Influence of negative ions on the stoichiometry and structure of carbon nitride films deposited by reactive magnetron sputtering

Magnetron-sputtered CNx thin films are primarily employed as hard, low-friction protective and tribological coatings, as solar cells, and for catalytic applications. Lower growth rates and a reduced N content, favoring graphitic sp2 structures, hinder industrial scalability due to prolonged deposition times and produce softer, less dense films with inferior hardness, elasticity, and wear resistance. Carbon nitride films deposited by magnetron sputtering exhibit growth behavior strongly influenced by plasma–surface interactions.
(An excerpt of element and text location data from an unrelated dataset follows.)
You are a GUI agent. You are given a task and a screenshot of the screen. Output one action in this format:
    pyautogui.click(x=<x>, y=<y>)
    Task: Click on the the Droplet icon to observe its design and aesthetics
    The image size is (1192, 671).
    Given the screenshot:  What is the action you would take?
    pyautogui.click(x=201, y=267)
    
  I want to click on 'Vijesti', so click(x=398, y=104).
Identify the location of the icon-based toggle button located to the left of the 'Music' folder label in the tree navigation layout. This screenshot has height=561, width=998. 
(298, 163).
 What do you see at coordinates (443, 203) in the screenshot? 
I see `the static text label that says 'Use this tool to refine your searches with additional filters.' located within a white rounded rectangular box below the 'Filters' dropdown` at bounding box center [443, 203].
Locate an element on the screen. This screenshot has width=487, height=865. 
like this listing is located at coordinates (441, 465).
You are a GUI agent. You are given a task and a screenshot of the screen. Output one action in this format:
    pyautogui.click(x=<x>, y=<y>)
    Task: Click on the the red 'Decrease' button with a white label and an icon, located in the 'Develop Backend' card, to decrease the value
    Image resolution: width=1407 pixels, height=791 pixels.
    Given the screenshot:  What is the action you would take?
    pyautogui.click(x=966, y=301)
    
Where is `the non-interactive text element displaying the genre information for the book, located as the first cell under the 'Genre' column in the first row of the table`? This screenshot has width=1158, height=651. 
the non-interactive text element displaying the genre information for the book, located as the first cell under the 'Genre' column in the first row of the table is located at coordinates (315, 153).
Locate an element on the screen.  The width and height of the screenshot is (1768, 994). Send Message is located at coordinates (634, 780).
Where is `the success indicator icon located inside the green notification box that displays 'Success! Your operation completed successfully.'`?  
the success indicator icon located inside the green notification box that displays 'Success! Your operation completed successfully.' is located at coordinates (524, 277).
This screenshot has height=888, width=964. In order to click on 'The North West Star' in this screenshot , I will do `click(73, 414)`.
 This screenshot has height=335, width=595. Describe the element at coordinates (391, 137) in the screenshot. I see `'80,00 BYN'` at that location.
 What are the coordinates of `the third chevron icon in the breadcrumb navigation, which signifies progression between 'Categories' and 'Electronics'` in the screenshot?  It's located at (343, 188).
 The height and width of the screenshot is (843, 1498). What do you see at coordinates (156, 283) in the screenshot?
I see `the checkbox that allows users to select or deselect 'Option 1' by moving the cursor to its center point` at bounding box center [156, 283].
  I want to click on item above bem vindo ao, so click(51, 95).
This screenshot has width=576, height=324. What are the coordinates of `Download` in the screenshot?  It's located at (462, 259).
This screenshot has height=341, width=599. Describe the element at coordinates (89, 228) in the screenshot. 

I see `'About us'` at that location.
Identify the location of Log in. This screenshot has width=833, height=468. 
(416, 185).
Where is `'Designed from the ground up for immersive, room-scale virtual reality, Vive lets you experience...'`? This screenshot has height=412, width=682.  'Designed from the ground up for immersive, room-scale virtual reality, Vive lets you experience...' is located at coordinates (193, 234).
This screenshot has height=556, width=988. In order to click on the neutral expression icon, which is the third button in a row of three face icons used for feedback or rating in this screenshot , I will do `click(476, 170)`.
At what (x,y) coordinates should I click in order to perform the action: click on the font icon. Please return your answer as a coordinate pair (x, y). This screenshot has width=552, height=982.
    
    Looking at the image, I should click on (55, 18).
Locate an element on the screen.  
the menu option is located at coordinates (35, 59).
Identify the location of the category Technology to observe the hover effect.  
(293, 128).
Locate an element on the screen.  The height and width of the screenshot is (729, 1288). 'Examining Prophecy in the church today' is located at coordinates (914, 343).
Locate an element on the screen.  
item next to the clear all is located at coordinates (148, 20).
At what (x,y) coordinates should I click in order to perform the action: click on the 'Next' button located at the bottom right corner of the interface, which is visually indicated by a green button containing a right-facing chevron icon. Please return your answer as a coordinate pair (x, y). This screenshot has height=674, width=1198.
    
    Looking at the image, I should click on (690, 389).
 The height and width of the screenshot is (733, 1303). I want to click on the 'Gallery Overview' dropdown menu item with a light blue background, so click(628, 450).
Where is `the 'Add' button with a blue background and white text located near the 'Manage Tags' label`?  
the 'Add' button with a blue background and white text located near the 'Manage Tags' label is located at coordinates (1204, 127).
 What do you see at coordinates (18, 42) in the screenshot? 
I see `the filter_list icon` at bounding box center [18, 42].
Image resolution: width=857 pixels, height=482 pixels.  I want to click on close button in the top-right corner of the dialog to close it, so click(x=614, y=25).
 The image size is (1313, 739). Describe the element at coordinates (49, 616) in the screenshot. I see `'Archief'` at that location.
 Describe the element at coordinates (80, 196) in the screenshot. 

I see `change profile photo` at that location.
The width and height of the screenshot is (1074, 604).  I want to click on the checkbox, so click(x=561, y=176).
However, nitrogen resputtering and reduced film growth rates are commonly attributed to chemical etching by positive ions. We propose an additional, unreported power-dependent mechanism involving negative ions formed at the carbon target. These ions are accelerated through the plasma sheath, reaching the substrate with high kinetic energy and inducing both chemical and physical resputtering. This effect is localized to the geometrical projection of the target, as shown by spatially resolved analysis: ellipsometry reveals thickness reduction, and x-ray photoelectron spectroscopy and Raman spectroscopy indicate nitrogen depletion within this region. Correlation between stoichiometry and structural signatures confirms the decisive role of negative ions in modifying the film composition and microstructure. At the same time, the composition of the gas mixture exerts only a minor effect.